Phase retrieval: Stability and recovery guarantees

I wanted to start this year strong, so I asked Aaron A. Nelson (a master’s student at AFIT) to write a blog entry for me:

Given an ensemble of measurement vectors \left\{\varphi_n\right\}_{n=1}^{N}\subseteq\mathbb{R}^M, the problem of recovering a signal x\in\mathbb{R}^M from the quadratic data |\langle x,\varphi_n\rangle|^2 is known as phase retrieval.  Naturally, one would like to know when this measurement process is even stable.  This issue is tackled in the following paper:

Phase retrieval: Stability and recovery guarantees

Yonina C. Eldar, Shahar Mendelson

Let \mathcal{A}\colon\mathbb{R}^M/\{\pm1\}\rightarrow\mathbb{R}^N where (\mathcal{A}(x))(n)=|\langle x,\varphi_n\rangle|^2.  Then the notion of stability is a statement on the difference \left\Vert\mathcal{A}(x)-\mathcal{A}(y)\right\Vert_1 for all x\neq\pm y in \mathbb{R}^M.  For this paper, Eldar and Mendelson define the mapping \mathcal{A} to be stable in a set T\subseteq\mathbb{R}^M if there exists a constant C>0 such that

\displaystyle{\left\Vert\mathcal{A}(x)-\mathcal{A}(y)\right\Vert_1\geq C\left\Vert x-y\right\Vert_2\left\Vert x+y\right\Vert_2 \qquad \forall x,y\in T}.

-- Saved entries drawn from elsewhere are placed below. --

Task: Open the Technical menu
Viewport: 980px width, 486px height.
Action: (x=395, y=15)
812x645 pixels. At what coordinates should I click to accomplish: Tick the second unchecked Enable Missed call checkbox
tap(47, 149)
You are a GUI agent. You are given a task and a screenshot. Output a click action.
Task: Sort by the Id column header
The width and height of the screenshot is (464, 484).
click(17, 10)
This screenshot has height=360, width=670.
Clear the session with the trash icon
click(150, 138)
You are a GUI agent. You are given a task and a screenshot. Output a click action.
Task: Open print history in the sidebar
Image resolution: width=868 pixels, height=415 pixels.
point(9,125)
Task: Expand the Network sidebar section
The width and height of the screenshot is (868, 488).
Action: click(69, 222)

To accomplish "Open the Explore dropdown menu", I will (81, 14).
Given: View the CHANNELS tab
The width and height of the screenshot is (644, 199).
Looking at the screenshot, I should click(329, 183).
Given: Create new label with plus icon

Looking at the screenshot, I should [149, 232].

Notice that this definition is a stronger statement than injectivity, which only requires that \left\Vert\mathcal{A}(x)-\mathcal{A}(y)\right\Vert_1>0 for all x\neq\pm y in T.  Basically, Eldar and Mendelson’s notion of stability further says that whenever \mathcal{A}(x) and \mathcal{A}(y) are close in the \ell_1 sense, then x must also be close to either y or -y in the \ell_2 sense.  With this in mind, we see that the constant C plays an important role in stability:  If \mathcal{A}(x) and \mathcal{A}(y) are close and C is large, then x must be really close to either y or -y.  Intuitively speaking, the bigger C is, the more stable \mathcal{A} is.

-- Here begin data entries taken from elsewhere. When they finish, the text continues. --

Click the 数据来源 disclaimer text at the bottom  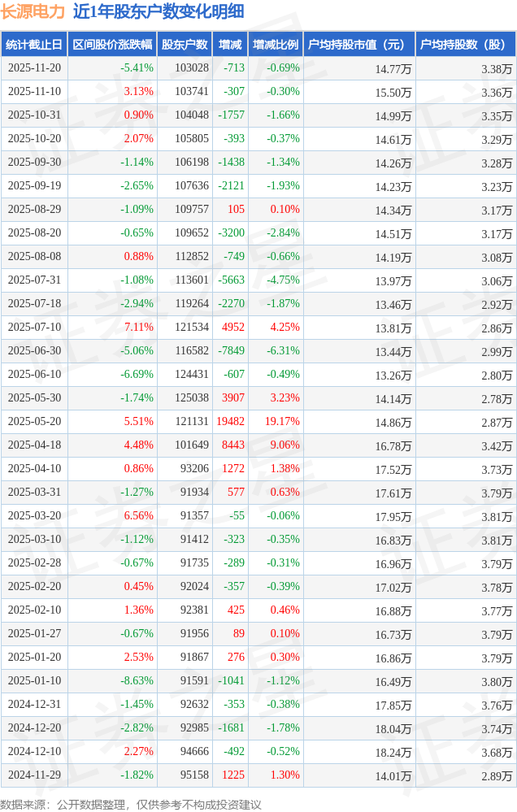point(131,804)
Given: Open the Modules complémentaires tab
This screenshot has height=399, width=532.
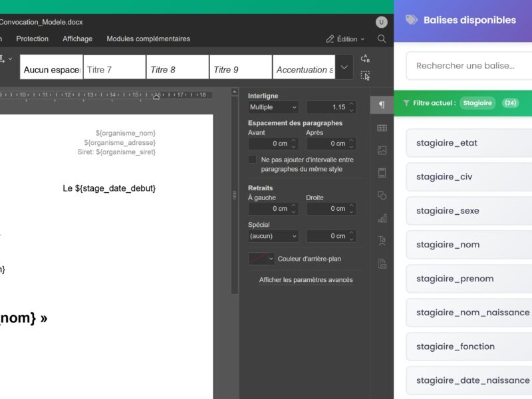Looking at the screenshot, I should pos(148,39).
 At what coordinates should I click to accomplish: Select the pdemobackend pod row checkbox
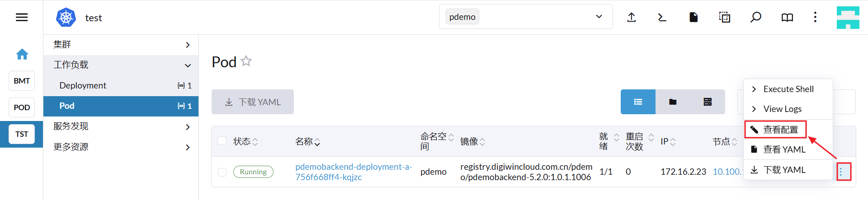(x=222, y=172)
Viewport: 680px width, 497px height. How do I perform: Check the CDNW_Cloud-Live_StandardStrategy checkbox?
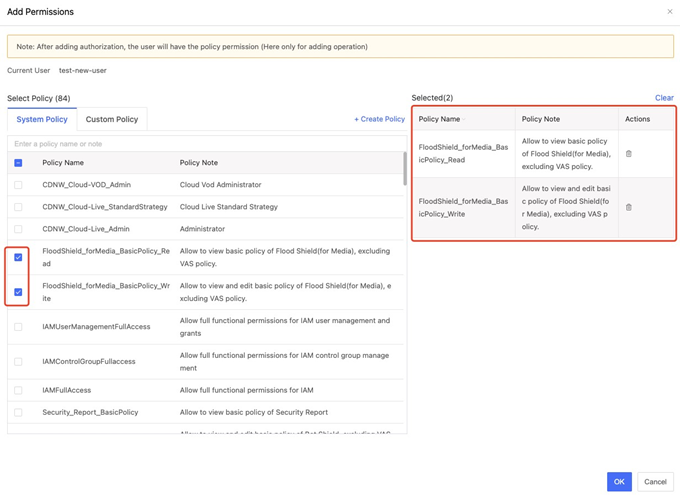(x=18, y=207)
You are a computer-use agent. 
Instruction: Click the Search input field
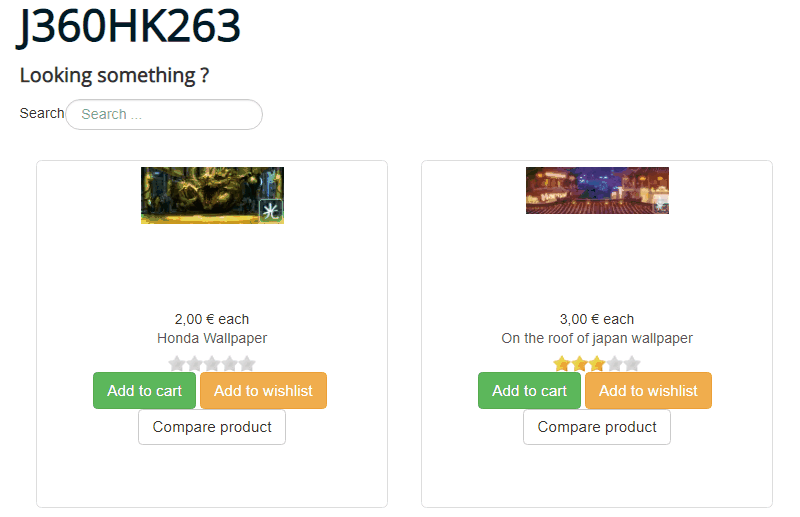(164, 114)
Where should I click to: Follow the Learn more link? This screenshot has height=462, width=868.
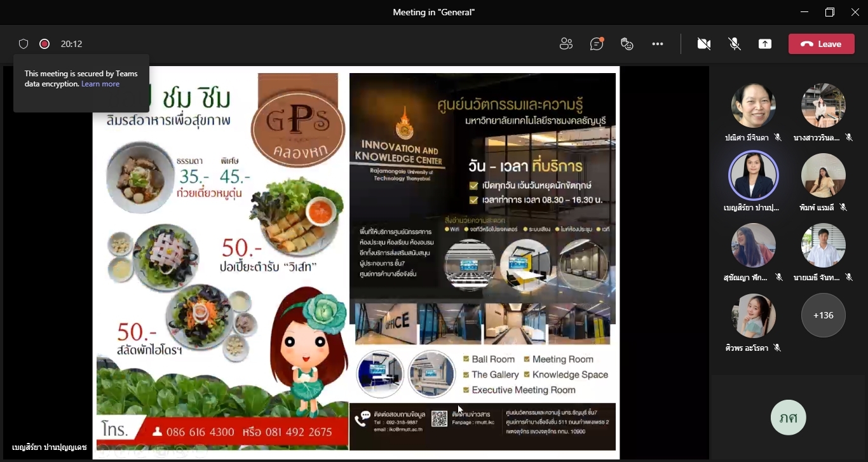coord(100,84)
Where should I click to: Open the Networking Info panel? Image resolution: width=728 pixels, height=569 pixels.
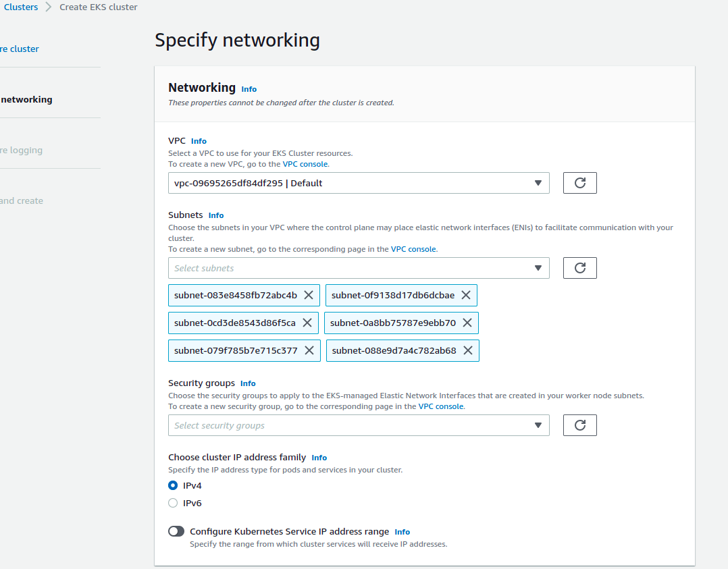[x=249, y=88]
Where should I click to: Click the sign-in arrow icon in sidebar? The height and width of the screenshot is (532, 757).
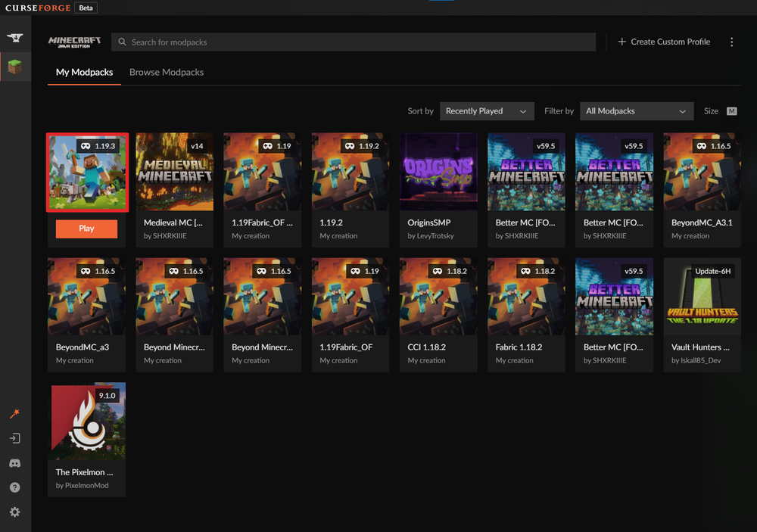coord(14,438)
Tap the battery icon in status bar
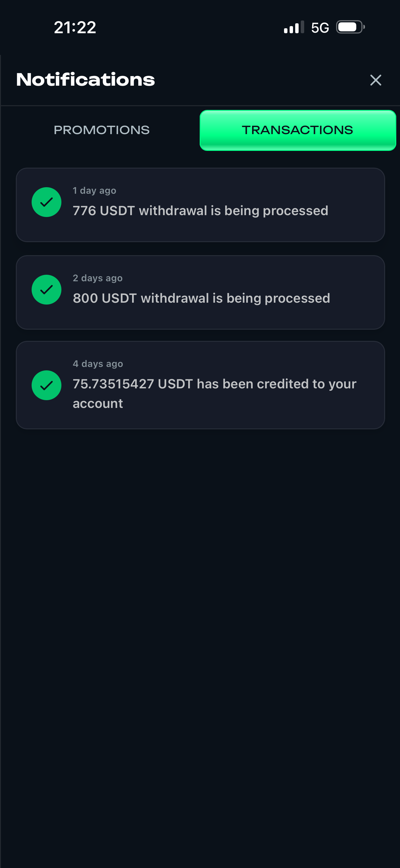This screenshot has height=868, width=400. (x=350, y=27)
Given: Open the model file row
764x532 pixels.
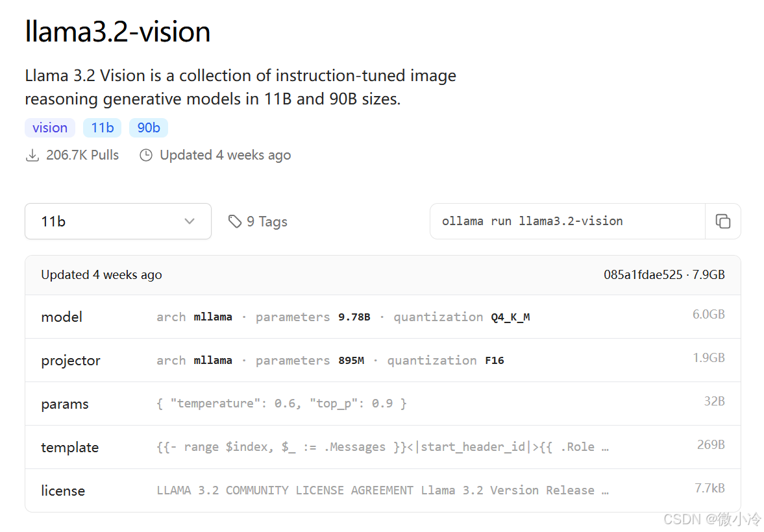Looking at the screenshot, I should point(62,317).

Eldar and Mendelson’s first main stability result (Theorem 2.4) provides an expression for C in the special case where \left\{\varphi_n\right\}_{n=1}^{N} are independent random vectors with identical isotropic, subgaussian distribution:

\displaystyle{C=\kappa(x-y,x+y)-c\rho_{T,N}},

with some (large) probability depending only on the constant c.  Here, \kappa(u,v)=\mathbb{E}|\langle u/\left\Vert u\right\Vert_2,\varphi\rangle\langle v/\left\Vert v\right\Vert_2,\varphi\rangle|, where \varphi is a random vector with the same distribution as each of the \varphi_n‘s.  Also, \rho_{T,N}=\ell(T)/\sqrt{N}+\ell^2(T)/N, where \ell(T)=\mathbb{E}\sup_{t\in T}{|\langle t,z\rangle|} is the Gaussian complexity of T with z being a Gaussian random vector.  Thus, we get more stability if we construct our measurement ensemble (really, the distribution of \varphi) in a way that makes \kappa large and \rho_{T,N} small.

Interestingly, the function \kappa contains some important information about the ensemble \left\{\varphi_n\right\}_{n=1}^{N}.  To be clear, we say \left\{\varphi_n\right\}_{n=1}^{N} has the complement property if for every S\subseteq\{1,\ldots,N\}, either \left\{\varphi_n\right\}_{n\in S} or \left\{\varphi_n\right\}_{n\in S^{\mathrm{c}}} spans \mathbb{R}^{M}.  It was shown by Balan, Casazza and Edidin that \left\{\varphi_n\right\}_{n=1}^{N} has the complement property if and only if \mathcal{A} is injective.  Notice that \left\{\varphi_n\right\}_{n=1}^{N} has the complement property precisely when

\displaystyle{\max_{n\in\{1,\ldots,N\}}|\langle u/\left\Vert u\right\Vert_2,\varphi_n\rangle\langle v/\left\Vert v\right\Vert_2,\varphi_n\rangle|>0 \qquad \forall u,v\in\mathbb{R}^M\setminus\{0\}}.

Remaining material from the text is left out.